Moon Lake is a census-designated place (CDP) in Pasco County, Florida, United States. It is a suburb of the Tampa-St. Petersburg-Clearwater, Florida Metropolitan Statistical Area. The population was 4,817 as of the 2020 census.

Moon Lake Road passes through the area. Moon Lake was once home to the Moon Lake Gardens Dude Ranch, built between 1933 and 1937 by the owner of Clearwater, Florida's Fort Harrison Hotel, Ed Haley. The tourist resort included cottages, a casino, and gardens. Moon Lake's elementary school scored an A on state evaluations. At 4,458, it has 75% of its population from lower income homes. The ZIP Code for Moon Lake is 34654.

==Demographics==
Moon Lake first appeared as a census designated place in the 2010 U.S. census.

===2020 census===

As of the 2020 census, Moon Lake had a population of 4,817. The median age was 43.7 years. 19.1% of residents were under the age of 18 and 16.1% of residents were 65 years of age or older. For every 100 females there were 108.0 males, and for every 100 females age 18 and over there were 110.6 males age 18 and over.

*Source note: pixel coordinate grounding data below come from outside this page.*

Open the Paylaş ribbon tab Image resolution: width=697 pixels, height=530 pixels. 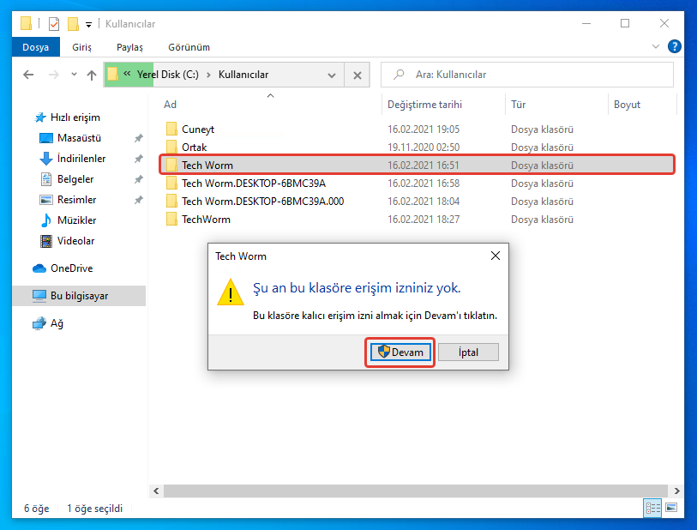[129, 47]
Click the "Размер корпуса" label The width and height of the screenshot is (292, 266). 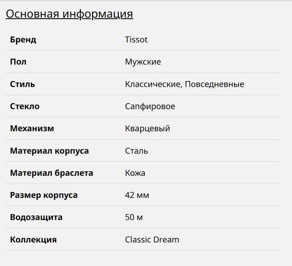(x=44, y=195)
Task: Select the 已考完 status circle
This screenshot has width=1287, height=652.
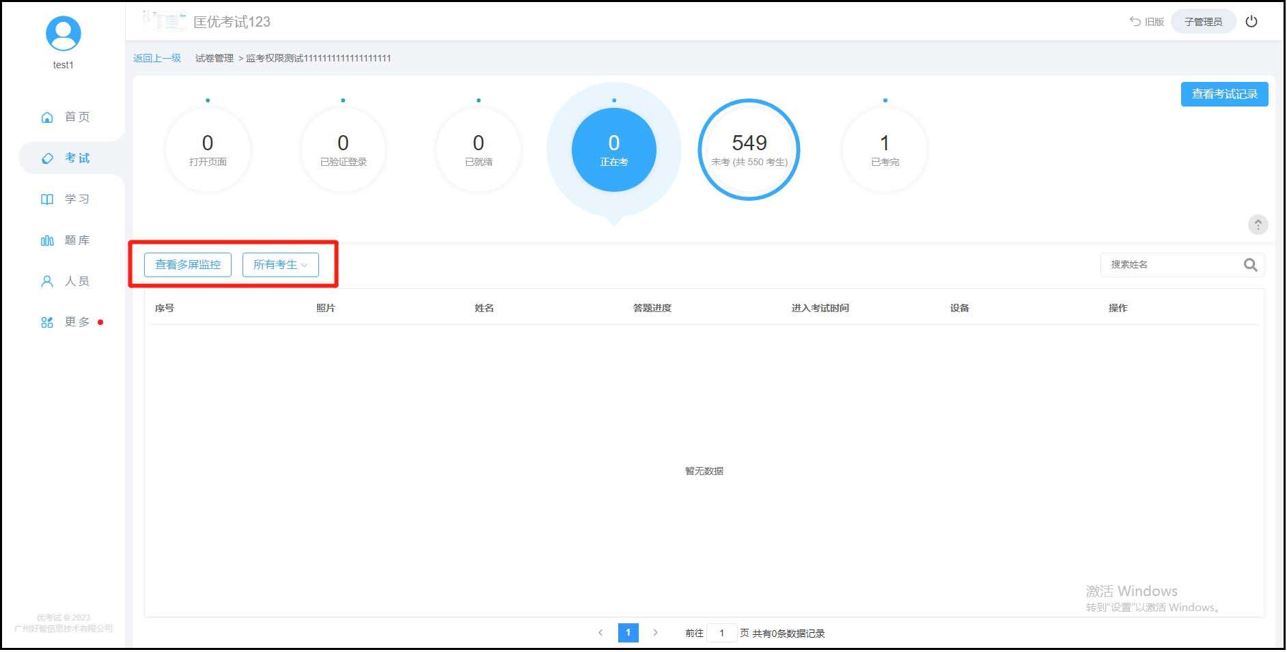Action: coord(885,150)
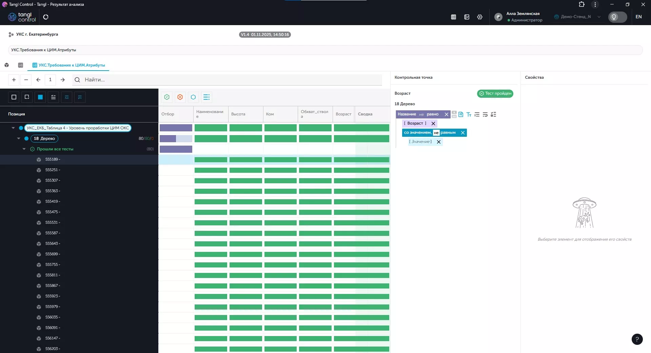Image resolution: width=651 pixels, height=353 pixels.
Task: Click the green passed-tests hexagon filter icon
Action: click(167, 97)
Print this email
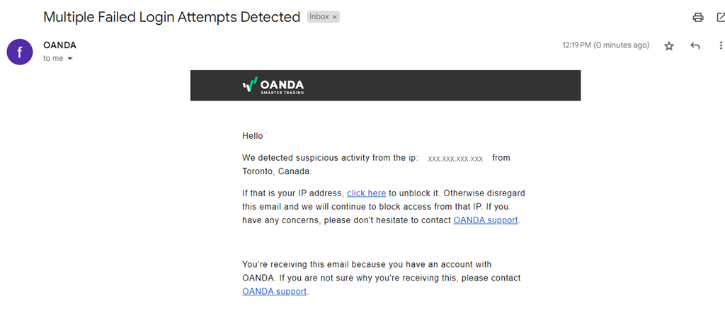 tap(698, 18)
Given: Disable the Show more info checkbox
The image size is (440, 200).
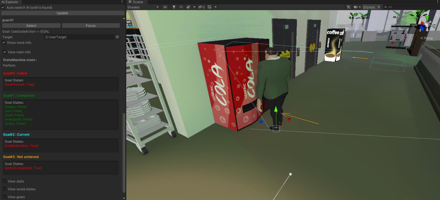Looking at the screenshot, I should [x=4, y=43].
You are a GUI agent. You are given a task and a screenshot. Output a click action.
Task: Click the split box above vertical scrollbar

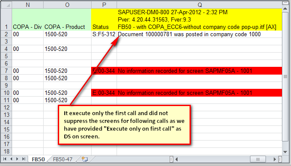coord(285,3)
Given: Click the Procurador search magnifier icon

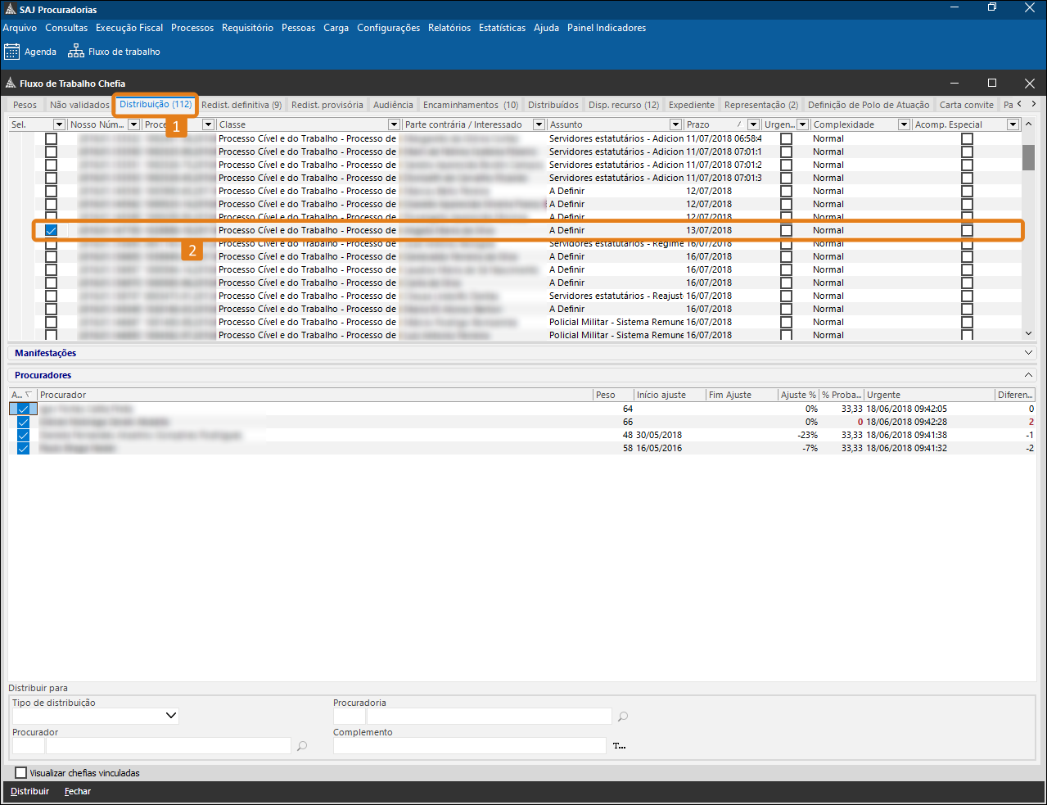Looking at the screenshot, I should coord(302,746).

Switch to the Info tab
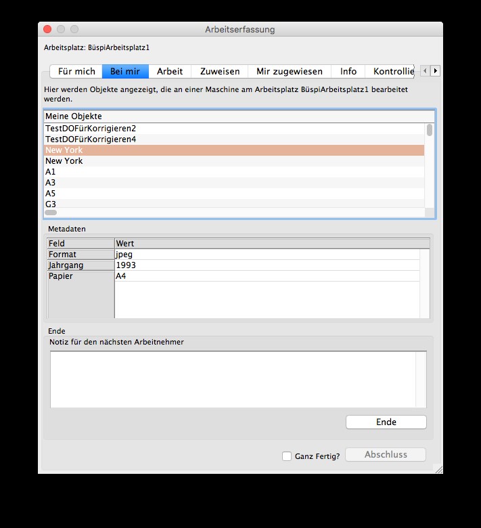click(348, 71)
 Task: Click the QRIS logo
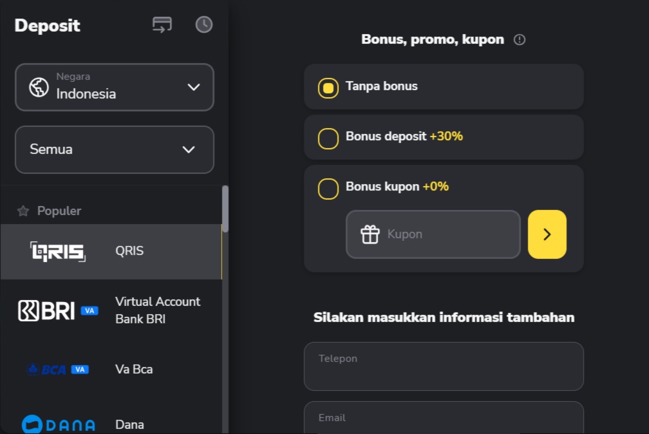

91.1% of residents lived in urban areas, while 8.9% lived in rural areas.

There were 1,947 households in Moon Lake, of which 23.7% had children under the age of 18 living in them. Of all households, 36.3% were married-couple households, 26.5% were households with a male householder and no spouse or partner present, and 24.4% were households with a female householder and no spouse or partner present. About 29.6% of all households were made up of individuals and 10.8% had someone living alone who was 65 years of age or older.

There were 2,215 housing units, of which 12.1% were vacant. The homeowner vacancy rate was 3.2% and the rental vacancy rate was 8.2%.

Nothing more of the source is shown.